**Set task**
Reproduce the passage below about India's 2023-24 budget and its energy transition spending word for word, from start to finish.

**Reading text**
________________
However, the country’s annual budget for 2023-24 has many positives: support for domestic EV battery manufacture, green hydrogen, interstate transmission of power, pumped storage, EVs, natural farming and mangrove replantation.

India's finance minister Nirmala Sitharaman
India's finance minister Nirmala Sitharaman. Image: PIB

In its first annual budget to focus squarely on energy transition, India has allocated Rs35,000 crore (US$4.3 billion) “for priority capital investments towards energy transition and net-zero objectives, and energy security”, but has allocated this sum to the Ministry of Petroleum & Natural Gas.

Experts have questioned this crucial allocation to the fossil fuel ministry – especially as no fresh outlay has been made to the renewables ministry.

“Is the government signalling to develop more strategic gas reserves or gas infrastructure, or helping [oil marketing companies] make up losses on account of high oil and gas prices?,” said Vibhuti Garg, director, South Asia, at the think tank Institute for Energy Economics and Financial Analysis (IEEFA), adding that the fine print isn’t yet clear. 

“[If] a majority of this allocation would go towards gas exploration, then it signals a bet on gas as the bridge fuel to India’s energy transition,” said Dr Aman Srivastava, fellow at the Centre for Policy Research (CPR), a think tank.

Renewable energy transmission, green hydrogen, battery storage

Overall, experts agree, the budget has been a mixed bag with positive steps including a US$2.5 billion allocation for inter-state transmission and grid integration of renewable energy from the northern, high-altitude territory of Ladakh.

Transmission infrastructure of renewables has not kept pace with capacity addition across the country, and this allocation “will provide impetus to stagnated renewable energy deployment in India,” said Ashwini Swain, fellow at CPR. Ladakh has rich solar and geo-thermal potential, but its tough mountainous terrain and distance from the more densely populated demand areas have hindered construction of transmission infrastructure.
________________
**Dataset section**

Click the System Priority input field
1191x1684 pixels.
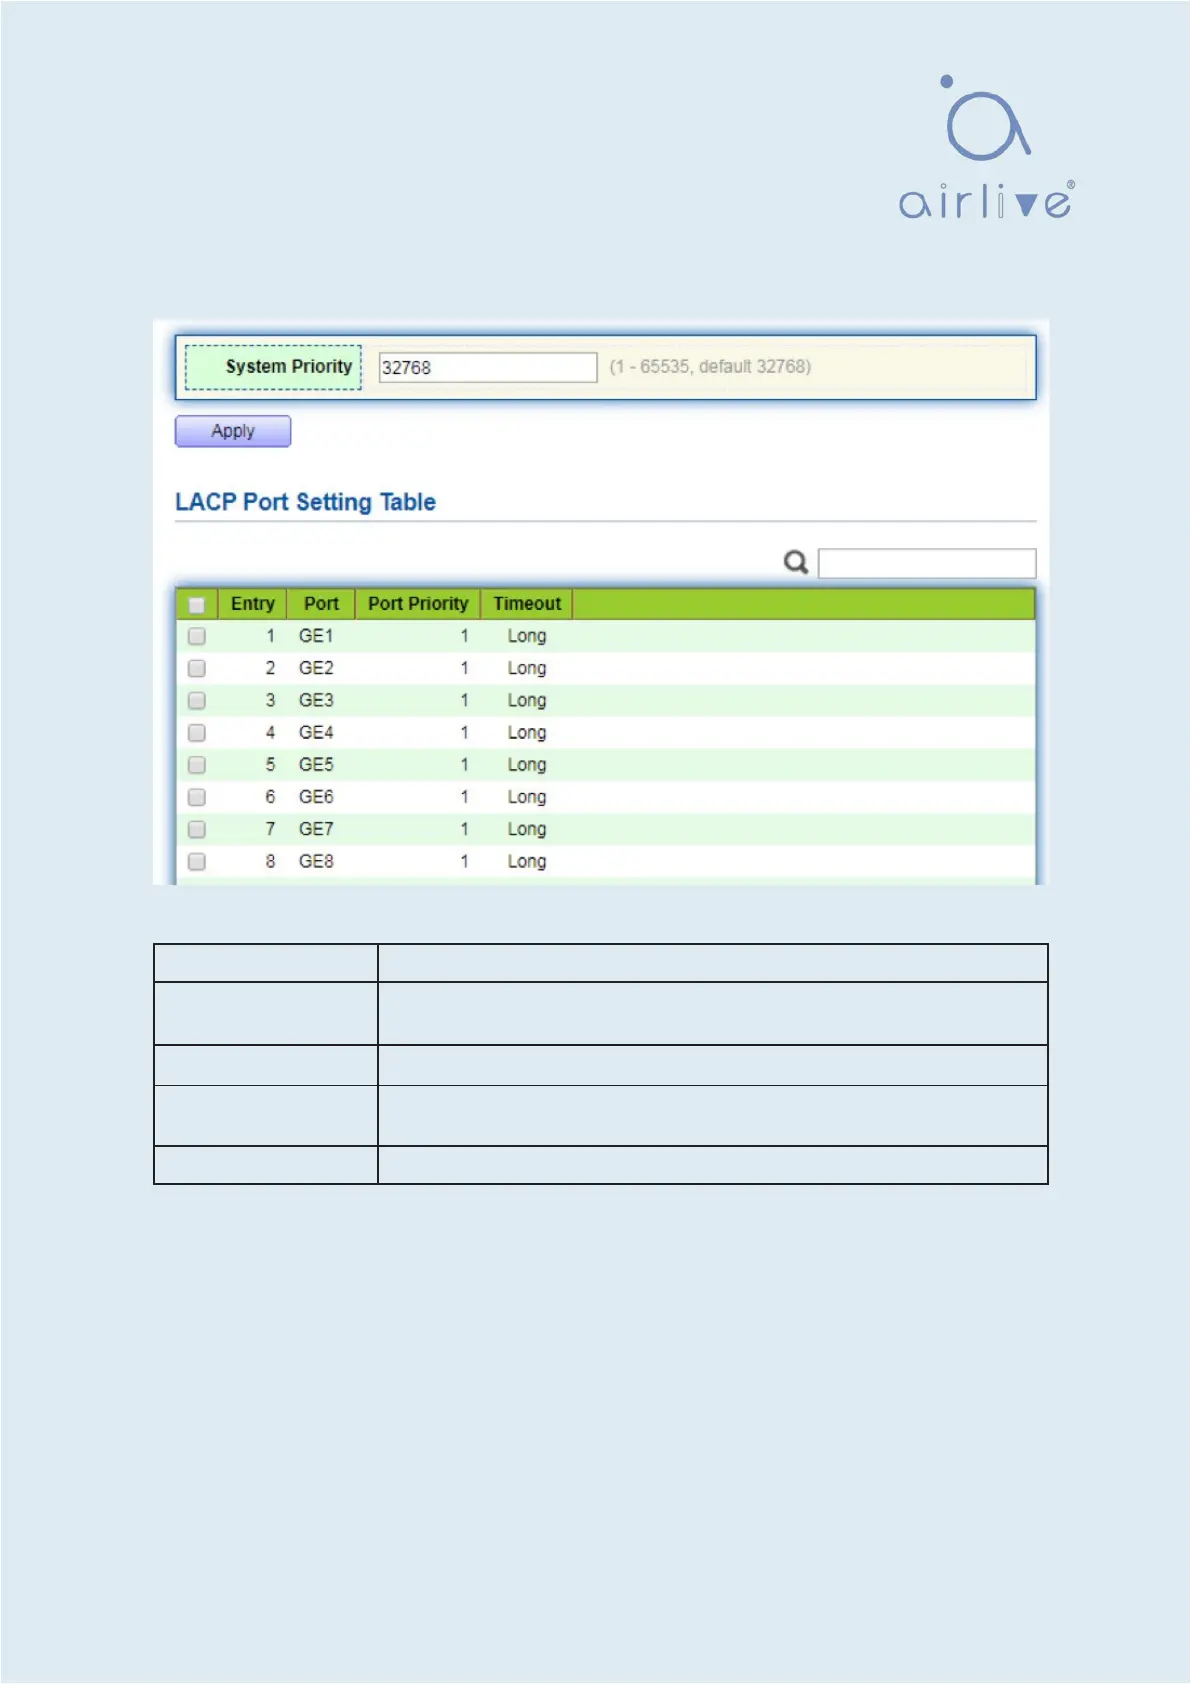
________________
**Solved exercise**
However, the country’s annual budget for 2023-24 has many positives: support for domestic EV battery manufacture, green hydrogen, interstate transmission of power, pumped storage, EVs, natural farming and mangrove replantation.

India's finance minister Nirmala Sitharaman
India's finance minister Nirmala Sitharaman. Image: PIB

In its first annual budget to focus squarely on energy transition, India has allocated Rs35,000 crore (US$4.3 billion) “for priority capital investments towards energy transition and net-zero objectives, and energy security”, but has allocated this sum to the Ministry of Petroleum & Natural Gas.

Experts have questioned this crucial allocation to the fossil fuel ministry – especially as no fresh outlay has been made to the renewables ministry.

“Is the government signalling to develop more strategic gas reserves or gas infrastructure, or helping [oil marketing companies] make up losses on account of high oil and gas prices?,” said Vibhuti Garg, director, South Asia, at the think tank Institute for Energy Economics and Financial Analysis (IEEFA), adding that the fine print isn’t yet clear. 

“[If] a majority of this allocation would go towards gas exploration, then it signals a bet on gas as the bridge fuel to India’s energy transition,” said Dr Aman Srivastava, fellow at the Centre for Policy Research (CPR), a think tank.

Renewable energy transmission, green hydrogen, battery storage

Overall, experts agree, the budget has been a mixed bag with positive steps including a US$2.5 billion allocation for inter-state transmission and grid integration of renewable energy from the northern, high-altitude territory of Ladakh.

Transmission infrastructure of renewables has not kept pace with capacity addition across the country, and this allocation “will provide impetus to stagnated renewable energy deployment in India,” said Ashwini Swain, fellow at CPR. Ladakh has rich solar and geo-thermal potential, but its tough mountainous terrain and distance from the more densely populated demand areas have hindered construction of transmission infrastructure.